If you like the Ginger Scones (or the Bakehouse’s Currant or Lemon Scones), the background and the recipe are in the marvelous Zingerman’s Bakehouse cookbook that managing partners Amy Emberling and Frank Carollo co-authored. Since the book came out, Frank has retired, and longtime manager Jaison Restrick has become a partner, but the recipes haven’t changed other than the butter upgrade. As Amy explains in the sidebar to the recipe in the book, scones come from an ancient Scottish culinary tradition. They were originally baked on griddles—or as they say in old Scots, “girdles”—and have nearly five centuries of history behind them. Back in the day, oats and barley were likely used more often than wheat, but really, any grain one had could and would be made into a scone. Gradually, scones traveled south and gained a good deal of popularity in England in the early 20th century.

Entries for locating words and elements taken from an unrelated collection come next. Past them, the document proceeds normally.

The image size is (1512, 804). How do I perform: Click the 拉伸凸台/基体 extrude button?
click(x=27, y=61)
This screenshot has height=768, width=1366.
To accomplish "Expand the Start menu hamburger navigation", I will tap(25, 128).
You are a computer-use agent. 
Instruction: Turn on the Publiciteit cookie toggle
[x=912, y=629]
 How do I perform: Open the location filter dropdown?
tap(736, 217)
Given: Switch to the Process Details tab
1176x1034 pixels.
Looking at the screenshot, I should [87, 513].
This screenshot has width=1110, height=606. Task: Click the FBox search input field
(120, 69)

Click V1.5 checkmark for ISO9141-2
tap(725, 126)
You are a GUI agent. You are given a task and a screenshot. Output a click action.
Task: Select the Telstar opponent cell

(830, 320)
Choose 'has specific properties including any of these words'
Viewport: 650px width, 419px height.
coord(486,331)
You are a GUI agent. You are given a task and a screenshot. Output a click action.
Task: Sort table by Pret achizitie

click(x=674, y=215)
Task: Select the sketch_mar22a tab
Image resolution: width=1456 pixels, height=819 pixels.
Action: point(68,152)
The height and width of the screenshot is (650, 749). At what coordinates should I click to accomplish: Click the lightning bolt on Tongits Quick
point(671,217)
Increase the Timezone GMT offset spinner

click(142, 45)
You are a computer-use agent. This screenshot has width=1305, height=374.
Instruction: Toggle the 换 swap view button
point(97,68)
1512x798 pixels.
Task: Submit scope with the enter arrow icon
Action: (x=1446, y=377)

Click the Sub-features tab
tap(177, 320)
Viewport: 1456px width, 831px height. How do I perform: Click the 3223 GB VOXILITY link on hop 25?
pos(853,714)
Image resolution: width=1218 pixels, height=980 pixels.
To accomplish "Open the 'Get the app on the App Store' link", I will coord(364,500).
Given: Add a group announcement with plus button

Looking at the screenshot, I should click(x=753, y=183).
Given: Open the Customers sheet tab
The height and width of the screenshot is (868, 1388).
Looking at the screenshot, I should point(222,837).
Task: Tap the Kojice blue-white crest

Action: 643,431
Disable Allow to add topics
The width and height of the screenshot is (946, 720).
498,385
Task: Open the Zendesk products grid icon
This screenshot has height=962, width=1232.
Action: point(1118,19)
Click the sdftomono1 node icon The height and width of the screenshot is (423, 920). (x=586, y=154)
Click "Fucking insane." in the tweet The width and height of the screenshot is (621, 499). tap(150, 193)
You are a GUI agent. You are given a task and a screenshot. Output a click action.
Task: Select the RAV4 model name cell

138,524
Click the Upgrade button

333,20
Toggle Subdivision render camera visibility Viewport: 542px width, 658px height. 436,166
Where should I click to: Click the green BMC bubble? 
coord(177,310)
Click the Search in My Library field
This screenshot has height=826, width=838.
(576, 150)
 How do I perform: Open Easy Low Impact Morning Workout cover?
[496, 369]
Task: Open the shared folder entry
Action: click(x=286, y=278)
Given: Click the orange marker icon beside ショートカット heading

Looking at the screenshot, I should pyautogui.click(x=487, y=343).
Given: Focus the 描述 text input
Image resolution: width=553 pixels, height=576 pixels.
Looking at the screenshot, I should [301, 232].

The Bakehouse Ginger Scones are made, as Frank always would say, with “just enough flour to hold the butter and heavy cream together.” We spike the dough with spicy cubes of crystallized ginger from the South Pacific. Dipped first into sugar syrup, then dusted with coarse sugar crystals, the ginger pieces add a delicate bit of crunch when you bite into one. Seriously—if you’re coming by for one at the Bakeshop, Next Door, the Roadhouse, or the Coffee Company, you might want to grab a second. One to nibble in the moment, the other for later, when you start thinking about how darned delicious the first one was!